当 Ile 浓度低于 0.75 mmol·L-1时，Ile 剂量依赖性促进BMECs 乳蛋白质合成、TG 分泌和脂滴形成。另外，Ile 增加p-S6K1 和SREBP-1c 蛋白水平表达，S6K1 和SREBP-1c 为乳蛋白和脂肪合成相关信号通路关键成份。补充Ile 可改善泌乳母猪乳蛋白合成[14]。研究表明过量Ile 对大鼠空肠形态和抗菌肽表达具有显著影响[15]。氨基酸适量范围内可改善细胞环境营养水平，过量可能造成氨基酸之间拮抗与不平衡，甚至产生毒性。综合本研究结果，表明Ile 以剂量依赖方式调节BMECs 中乳蛋白和乳脂肪合成及S6K1磷酸化和SREBP-1c表达。

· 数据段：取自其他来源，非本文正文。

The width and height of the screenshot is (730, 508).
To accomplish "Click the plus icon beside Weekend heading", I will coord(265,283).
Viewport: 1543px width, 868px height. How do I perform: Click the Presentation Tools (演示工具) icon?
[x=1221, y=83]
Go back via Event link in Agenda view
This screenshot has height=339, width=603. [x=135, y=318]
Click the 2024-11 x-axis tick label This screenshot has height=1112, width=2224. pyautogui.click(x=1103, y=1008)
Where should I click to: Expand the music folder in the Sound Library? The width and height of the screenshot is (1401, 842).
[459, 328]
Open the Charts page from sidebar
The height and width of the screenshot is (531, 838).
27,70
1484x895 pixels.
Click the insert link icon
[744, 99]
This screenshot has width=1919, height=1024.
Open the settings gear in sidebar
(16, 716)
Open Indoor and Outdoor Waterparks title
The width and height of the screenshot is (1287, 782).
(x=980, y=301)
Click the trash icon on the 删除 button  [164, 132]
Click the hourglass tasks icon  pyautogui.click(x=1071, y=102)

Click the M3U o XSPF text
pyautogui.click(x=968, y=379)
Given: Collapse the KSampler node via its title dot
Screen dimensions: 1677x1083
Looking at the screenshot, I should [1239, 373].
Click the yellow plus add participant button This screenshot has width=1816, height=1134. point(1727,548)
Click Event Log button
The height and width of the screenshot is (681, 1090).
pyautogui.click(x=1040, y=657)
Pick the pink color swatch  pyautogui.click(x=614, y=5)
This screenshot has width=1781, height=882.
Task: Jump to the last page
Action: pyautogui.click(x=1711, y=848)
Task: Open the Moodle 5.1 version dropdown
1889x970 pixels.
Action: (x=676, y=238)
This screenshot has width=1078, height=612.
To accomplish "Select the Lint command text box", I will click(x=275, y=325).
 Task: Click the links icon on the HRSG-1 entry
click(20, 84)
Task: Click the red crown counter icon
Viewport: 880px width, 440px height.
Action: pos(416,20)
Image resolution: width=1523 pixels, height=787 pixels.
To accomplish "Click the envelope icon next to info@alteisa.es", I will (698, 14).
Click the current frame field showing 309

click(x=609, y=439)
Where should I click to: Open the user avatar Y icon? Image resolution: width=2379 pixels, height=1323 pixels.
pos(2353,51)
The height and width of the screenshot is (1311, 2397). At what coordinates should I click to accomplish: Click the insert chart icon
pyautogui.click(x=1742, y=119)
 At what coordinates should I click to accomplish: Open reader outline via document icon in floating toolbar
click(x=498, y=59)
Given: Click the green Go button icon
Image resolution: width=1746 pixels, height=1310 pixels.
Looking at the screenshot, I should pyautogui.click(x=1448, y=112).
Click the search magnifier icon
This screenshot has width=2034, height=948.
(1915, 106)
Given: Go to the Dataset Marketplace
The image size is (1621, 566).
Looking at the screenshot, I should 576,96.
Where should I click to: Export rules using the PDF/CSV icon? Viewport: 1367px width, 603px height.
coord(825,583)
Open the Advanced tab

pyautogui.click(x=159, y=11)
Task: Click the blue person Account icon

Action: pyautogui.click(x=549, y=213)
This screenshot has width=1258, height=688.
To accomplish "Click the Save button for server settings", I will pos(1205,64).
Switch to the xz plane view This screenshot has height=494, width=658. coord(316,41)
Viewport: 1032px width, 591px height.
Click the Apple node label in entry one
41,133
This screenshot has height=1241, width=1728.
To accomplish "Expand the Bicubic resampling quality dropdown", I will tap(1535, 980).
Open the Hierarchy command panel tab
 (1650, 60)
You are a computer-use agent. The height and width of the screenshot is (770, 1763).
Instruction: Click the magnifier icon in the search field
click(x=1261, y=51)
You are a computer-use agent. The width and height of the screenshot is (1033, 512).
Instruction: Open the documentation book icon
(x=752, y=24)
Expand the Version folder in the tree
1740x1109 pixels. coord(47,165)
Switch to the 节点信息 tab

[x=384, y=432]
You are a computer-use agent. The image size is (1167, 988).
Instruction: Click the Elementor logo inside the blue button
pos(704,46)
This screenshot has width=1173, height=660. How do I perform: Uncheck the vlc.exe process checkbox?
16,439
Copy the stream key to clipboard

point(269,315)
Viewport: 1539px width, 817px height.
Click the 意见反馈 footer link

添加Ile 同时抑制BRG1，Western blot 结果显示p-S6K1 与SREBP-1c 蛋白表达量与对照组相比降低。BRG1作为染色质重建因子可通过调节基因转录发挥作用。在乳腺癌细胞中，BRG1上调负责脂肪酸和脂质生物合成酶表达[16]。推测BRG1 可介导Ile 促进S6K1 与SREBP-1c 表达。但目前未见BRG1在奶牛乳腺上皮细胞中调控基因转录表达具体研究。为了解Ile 调节BRG1 表达分子机制，利用LY294002抑制PI3K信号通路。结果表明，Ile调节S6K1、SREBP-1c 信号通路以及BRG1 表达需PI3K激活。在神经母瘤细胞中，BRG1缺失影响与细胞生长、增殖相关的基因，包括PI3K/AKT 通路组成部分[17]。研究表明BRG1 高表达哮喘小鼠的PI3K/AKT/mTOR 通路受抑制，而支气管上皮细胞BRG1敲除则促进PI3K/AKT/mTOR 通路表达[18]，综合本试验结果，提示BRG1也影响PI3K信号途径。

目前BRG1 通过何种调节方式影响S6K1 和SREBP-1c 信号通路尚不清楚。BRG1 除催化ATPase结构域，N端和C末端均可能作为潜在蛋白质相互作用模块区域，这些区域可识别修饰的组蛋白，将BRG1 染色质重建活性聚集于基因组靶上。Trotter 等研究表明，BRG1 通过改变染色质结构，特别是通过影响关键组蛋白修饰调节转录[19]。因此，推测BRG1 介导Ile 调节S6K1 及SREBP-1c相关信号通路可能通过组蛋白修饰过程影响S6K1和SREBP-1c的mRNA表达，影响S6K1与SREBP-1c信号通路强弱。